Jeunisme : la difficulté d’être vieux à Kinshasa
Par Kilosho
Barthélemy, AgoraVox
République
Démocratique du Congo
3
octobre 2006
Les appellations telles que "papa" ou "maman“, considérées
comme une forme de politesse envers les personnes âgées rencontrées en
cours de route, sont de plus en plus mal interprétées, dans une ville où
tout le monde voudrait rester éternellement jeune.
A
Kinshasa, la capitale de la RD Congo, appeler un passant tonton ou tantine
vaut mieux que papa ou maman. Ces formules de politesse sont souvent
utilisées pour interpeller un passant dont le nom vous est inconnu, pour
rendre service aussi à quelqu’un que l’on ne connaît pas, pour
s’adresser à l’aîné de la famille ou pour demander un service.
Souvent,
ces mots sont entendus, dans les lieux publics comme les transports
publics, où on s’adresse aux aînés pour céder le chemin pendant la
descente ou la montée des bus.
Dans
la ville de Kinshasa, peuplée de plus de six millions d’habitants et où
les transports publics constituent un casse-tête pour deux tiers
d’habitants de la ville, la majorité de la population utilise ce moyen
de transport pour se rendre au travail ou à l’école, et il n’est pas
toujours facile de se tailler un passage pour monter ou descendre du bus.
Il
faut parfois dire tonton ou tantine pour demander un passage à son aîné
de sexe masculin ou féminin. C’est un peu classe. Si vous osez appeler
votre aîné papa ou maman, non seulement vous risquez de ne pas avoir de
passage pour monter ou descendre et vous rendre à temps au lieu de votre
travail ou à votre école, mais aussi vous risquez de manquer votre
rendez-vous et d’être injurié.
Les
personnes âgées aiment être appelées tonton ou tantine, c’est-à-dire
Monsieur ou Madame plutôt que papa ou maman qui renvoie à celui ou à
celle qui vous a mis au monde, alors que vous ne vous connaissez pas.
"On n’appelle papa ou maman, dit-on, que celui ou celle qui t’a
mis au monde ; si je ne t’ai pas mis au monde, je ne suis pas ton papa
ou ta maman". En d’autres termes, appeler quelqu’un papa ou maman
signifie établir des limites pour certaines choses.
Parfois
vieillir est plus lié à la situation sociale qu’à l’âge d’un
individu. Il n’est pas rare de constater qu’un homme de trente ans est
appelé papa ou vieux, et qu’un Homme de cinquante-cinq, voire soixante
ans, est appelé tonton.
Vieillir
à Kinshasa est plus fonction des biens dont on dispose que de l’âge.

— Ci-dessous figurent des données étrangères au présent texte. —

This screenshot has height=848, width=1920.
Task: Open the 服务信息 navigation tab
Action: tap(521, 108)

Alors tout le monde refuse de vieillir, ou plutôt refuse d’être appelé
papa ou maman.
A
Kinshasa, les personnes âgées ne vieillissent pas et ne doivent pas
vieillir, et tout leur est permis : elles peuvent s’offrir tout ce
qu’elles veulent puisqu’elles en ont les moyens et la possibilité.

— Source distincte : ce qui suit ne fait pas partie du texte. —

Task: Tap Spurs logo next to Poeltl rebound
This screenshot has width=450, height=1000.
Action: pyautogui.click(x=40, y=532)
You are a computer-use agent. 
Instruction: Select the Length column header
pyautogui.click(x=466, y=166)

Alors, les gens refusent ces appellations qui sous-entendent pauvreté,
marginalisation, et préfèrent tonton ou tantine, une forme de considération
dans la société kinoise.
Dans
une ville où tout le monde refuse de vieillir, et où les apparences
constituent des modèles pour beaucoup de kinois, on oublie parfois que
vieillir est un honneur et une chance, quand l’espérance de vie atteint
difficilement quarante ans.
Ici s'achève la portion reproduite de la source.